Kuba weiter auf Washingtons "Terrorliste"

Von Leo Burghardt, Havanna *

Fidel Castro schreibt seit März 2007 für das Internetportal CubaDebate »Reflexiones« (Überlegungen), in denen er alles, was ihm international relevant erscheint, faktenreich und klarsichtig kommentiert. Die Beiträge werden von den kubanischen Medien im Wortlaut veröffentlicht. Aus nationalen Fragen hält sich Fidel Castro im Wesentlichen heraus. Unlängst ist sein 200. Artikel erschienen.
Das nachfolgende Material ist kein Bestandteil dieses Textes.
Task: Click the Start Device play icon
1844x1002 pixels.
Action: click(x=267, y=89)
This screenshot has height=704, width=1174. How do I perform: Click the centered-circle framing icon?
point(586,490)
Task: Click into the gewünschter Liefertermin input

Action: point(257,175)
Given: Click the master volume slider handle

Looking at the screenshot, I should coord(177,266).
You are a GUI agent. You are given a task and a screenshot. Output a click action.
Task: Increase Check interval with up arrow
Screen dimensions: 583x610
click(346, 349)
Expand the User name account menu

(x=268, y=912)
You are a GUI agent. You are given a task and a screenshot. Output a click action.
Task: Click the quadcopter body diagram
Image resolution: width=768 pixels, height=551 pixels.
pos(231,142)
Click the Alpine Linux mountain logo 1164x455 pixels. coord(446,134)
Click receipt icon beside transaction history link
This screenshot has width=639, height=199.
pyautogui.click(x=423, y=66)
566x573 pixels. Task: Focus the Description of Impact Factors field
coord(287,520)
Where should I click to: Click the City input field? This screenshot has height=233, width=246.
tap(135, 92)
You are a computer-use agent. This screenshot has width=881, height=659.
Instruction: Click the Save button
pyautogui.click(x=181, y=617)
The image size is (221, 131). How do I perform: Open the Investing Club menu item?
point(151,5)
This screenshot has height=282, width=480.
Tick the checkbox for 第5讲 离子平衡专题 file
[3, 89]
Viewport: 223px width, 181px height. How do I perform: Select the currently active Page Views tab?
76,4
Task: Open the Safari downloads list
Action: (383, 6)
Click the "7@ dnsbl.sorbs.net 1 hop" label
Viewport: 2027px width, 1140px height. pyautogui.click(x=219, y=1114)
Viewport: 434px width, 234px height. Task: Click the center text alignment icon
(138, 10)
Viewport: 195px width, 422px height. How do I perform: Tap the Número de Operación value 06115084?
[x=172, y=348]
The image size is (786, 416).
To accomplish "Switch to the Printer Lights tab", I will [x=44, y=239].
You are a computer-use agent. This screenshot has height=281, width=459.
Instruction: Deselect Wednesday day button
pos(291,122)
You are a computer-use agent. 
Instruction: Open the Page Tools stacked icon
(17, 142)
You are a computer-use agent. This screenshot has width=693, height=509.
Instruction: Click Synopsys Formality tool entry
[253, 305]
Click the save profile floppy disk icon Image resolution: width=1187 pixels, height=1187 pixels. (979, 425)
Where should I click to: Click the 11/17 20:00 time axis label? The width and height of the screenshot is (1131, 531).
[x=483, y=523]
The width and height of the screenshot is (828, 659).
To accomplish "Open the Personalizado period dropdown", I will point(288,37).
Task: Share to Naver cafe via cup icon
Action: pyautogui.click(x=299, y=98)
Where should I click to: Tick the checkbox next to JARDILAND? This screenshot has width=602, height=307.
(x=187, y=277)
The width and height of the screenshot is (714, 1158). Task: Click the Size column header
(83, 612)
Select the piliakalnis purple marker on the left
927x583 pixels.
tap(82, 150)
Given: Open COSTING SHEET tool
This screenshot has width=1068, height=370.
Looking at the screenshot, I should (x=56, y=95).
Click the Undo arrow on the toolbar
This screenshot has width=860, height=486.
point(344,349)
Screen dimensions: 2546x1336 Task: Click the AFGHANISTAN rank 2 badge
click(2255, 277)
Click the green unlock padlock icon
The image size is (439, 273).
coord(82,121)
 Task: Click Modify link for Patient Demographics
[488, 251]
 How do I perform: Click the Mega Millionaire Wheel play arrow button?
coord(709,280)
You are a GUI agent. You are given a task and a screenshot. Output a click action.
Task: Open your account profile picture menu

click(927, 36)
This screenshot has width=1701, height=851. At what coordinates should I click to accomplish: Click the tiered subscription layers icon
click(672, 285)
Sein »Gespür für Kommendes«, so einst Pentagonchef Robert McNamara, ist intakt geblieben. Kurz nach dem Wahlsieg Barack Obamas bescheinigte Fidel Castro dem neuen Mann im Weißen Haus Intelligenz und Ehrenhaftigkeit, zugleich jedoch, dass er keine grundsätzlichen Veränderungen des Systems, dem er angehört, herbeiführen könne. »Analysieren wir vorsichtig alle Schritte der USA-Regierung«, empfahl er ein paar Wochen später. Man könne noch nichts Endgültiges sagen, »obgleich es sowohl objektiv als auch subjektiv neue Elemente gibt«. Wie auch immer: »Wir sind keine Brandstifter, wie manche denken, aber ebenso wenig unbedarft, um hinters Licht geführt werden zu können. Wir alle sind verpflichtet, für den Frieden zu kämpfen, es gibt keine Alternative dazu. Unsere Widersacher sollten aber auch nicht der Illusion anheim fallen, dass Kuba kapituliert.«

Und an Illusionen fehlte es ja nicht. Präsident Obama hat zwar im Falle Kubas einige der niedrigsten Hürden beseitigt – Reisebeschränkungen, Geldüberweisungen zum Beispiel –, aber die Blockade bleibt, und er verteidigt ihren Bestand mit fast den gleichen Worten wie seine Vorgänger. Das heißt, fände Kuba wieder auf den »rechten Weg« zurück, würden ihm die USA auch großzügig die jahrzehntelange Rebellion verzeihen. Die Wiedereingliederung Kubas in die Gemeinschaft der amerikanischen Nationen »erfordert jede nur mögliche Unterstützung«, sagte dieser Tage der Präsident des UN-Menschenrechtsrates. Der Satz war kaum verklungen, da legte das Washingtoner Außenministerium wieder einmal seine unsägliche Liste der »Terroristenstaaten« vor – und dort fand sich auch Kuba wieder.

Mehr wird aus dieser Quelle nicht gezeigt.